→ Material to process
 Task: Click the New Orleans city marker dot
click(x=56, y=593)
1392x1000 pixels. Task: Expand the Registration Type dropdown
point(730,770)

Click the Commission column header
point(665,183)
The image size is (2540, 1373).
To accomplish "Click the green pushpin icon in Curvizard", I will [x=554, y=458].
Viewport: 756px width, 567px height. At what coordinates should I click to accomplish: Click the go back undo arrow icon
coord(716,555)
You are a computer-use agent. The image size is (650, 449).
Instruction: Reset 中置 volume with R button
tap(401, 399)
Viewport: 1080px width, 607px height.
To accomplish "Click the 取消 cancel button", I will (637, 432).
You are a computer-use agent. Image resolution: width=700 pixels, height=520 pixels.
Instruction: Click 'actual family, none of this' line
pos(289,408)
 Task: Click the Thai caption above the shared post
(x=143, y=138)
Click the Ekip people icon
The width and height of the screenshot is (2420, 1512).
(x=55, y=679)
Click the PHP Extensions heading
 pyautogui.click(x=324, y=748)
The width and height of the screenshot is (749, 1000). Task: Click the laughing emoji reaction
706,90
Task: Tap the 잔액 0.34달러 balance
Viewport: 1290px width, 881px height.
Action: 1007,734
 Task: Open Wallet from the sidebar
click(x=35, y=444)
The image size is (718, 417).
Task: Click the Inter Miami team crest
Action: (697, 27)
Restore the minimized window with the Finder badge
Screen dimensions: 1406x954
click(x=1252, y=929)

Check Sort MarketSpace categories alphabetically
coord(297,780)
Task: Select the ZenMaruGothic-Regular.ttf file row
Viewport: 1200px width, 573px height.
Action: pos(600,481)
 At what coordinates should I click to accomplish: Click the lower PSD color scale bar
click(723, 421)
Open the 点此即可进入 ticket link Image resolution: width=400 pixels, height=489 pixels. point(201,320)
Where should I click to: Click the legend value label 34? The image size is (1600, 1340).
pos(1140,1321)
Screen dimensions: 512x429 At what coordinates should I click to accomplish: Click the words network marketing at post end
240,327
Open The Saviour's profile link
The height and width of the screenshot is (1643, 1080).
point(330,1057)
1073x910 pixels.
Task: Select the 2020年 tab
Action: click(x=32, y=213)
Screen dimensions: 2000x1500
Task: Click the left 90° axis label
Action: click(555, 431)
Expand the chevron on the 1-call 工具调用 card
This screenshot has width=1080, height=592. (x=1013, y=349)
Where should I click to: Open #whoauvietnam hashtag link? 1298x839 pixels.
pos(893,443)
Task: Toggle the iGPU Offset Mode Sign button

→ What is needed
Exact duplication of all the data above is expected.

→ Solution for this exercise
 Task: Click the New Orleans city marker dot
click(x=56, y=593)
1392x1000 pixels. Task: Expand the Registration Type dropdown
point(730,770)

Click the Commission column header
point(665,183)
The image size is (2540, 1373).
To accomplish "Click the green pushpin icon in Curvizard", I will [x=554, y=458].
Viewport: 756px width, 567px height. At what coordinates should I click to accomplish: Click the go back undo arrow icon
coord(716,555)
You are a computer-use agent. The image size is (650, 449).
Instruction: Reset 中置 volume with R button
tap(401, 399)
Viewport: 1080px width, 607px height.
To accomplish "Click the 取消 cancel button", I will (637, 432).
You are a computer-use agent. Image resolution: width=700 pixels, height=520 pixels.
Instruction: Click 'actual family, none of this' line
pos(289,408)
 Task: Click the Thai caption above the shared post
(x=143, y=138)
Click the Ekip people icon
The width and height of the screenshot is (2420, 1512).
(x=55, y=679)
Click the PHP Extensions heading
 pyautogui.click(x=324, y=748)
The width and height of the screenshot is (749, 1000). Task: Click the laughing emoji reaction
706,90
Task: Tap the 잔액 0.34달러 balance
Viewport: 1290px width, 881px height.
Action: 1007,734
 Task: Open Wallet from the sidebar
click(x=35, y=444)
The image size is (718, 417).
Task: Click the Inter Miami team crest
Action: (697, 27)
Restore the minimized window with the Finder badge
Screen dimensions: 1406x954
click(x=1252, y=929)

Check Sort MarketSpace categories alphabetically
coord(297,780)
Task: Select the ZenMaruGothic-Regular.ttf file row
Viewport: 1200px width, 573px height.
Action: pos(600,481)
 At what coordinates should I click to accomplish: Click the lower PSD color scale bar
click(723, 421)
Open the 点此即可进入 ticket link Image resolution: width=400 pixels, height=489 pixels. point(201,320)
Where should I click to: Click the legend value label 34? The image size is (1600, 1340).
pos(1140,1321)
Screen dimensions: 512x429 At what coordinates should I click to accomplish: Click the words network marketing at post end
240,327
Open The Saviour's profile link
The height and width of the screenshot is (1643, 1080).
point(330,1057)
1073x910 pixels.
Task: Select the 2020年 tab
Action: click(x=32, y=213)
Screen dimensions: 2000x1500
Task: Click the left 90° axis label
Action: click(555, 431)
Expand the chevron on the 1-call 工具调用 card
This screenshot has width=1080, height=592. (x=1013, y=349)
Where should I click to: Open #whoauvietnam hashtag link? 1298x839 pixels.
pos(893,443)
Task: Toggle the iGPU Offset Mode Sign button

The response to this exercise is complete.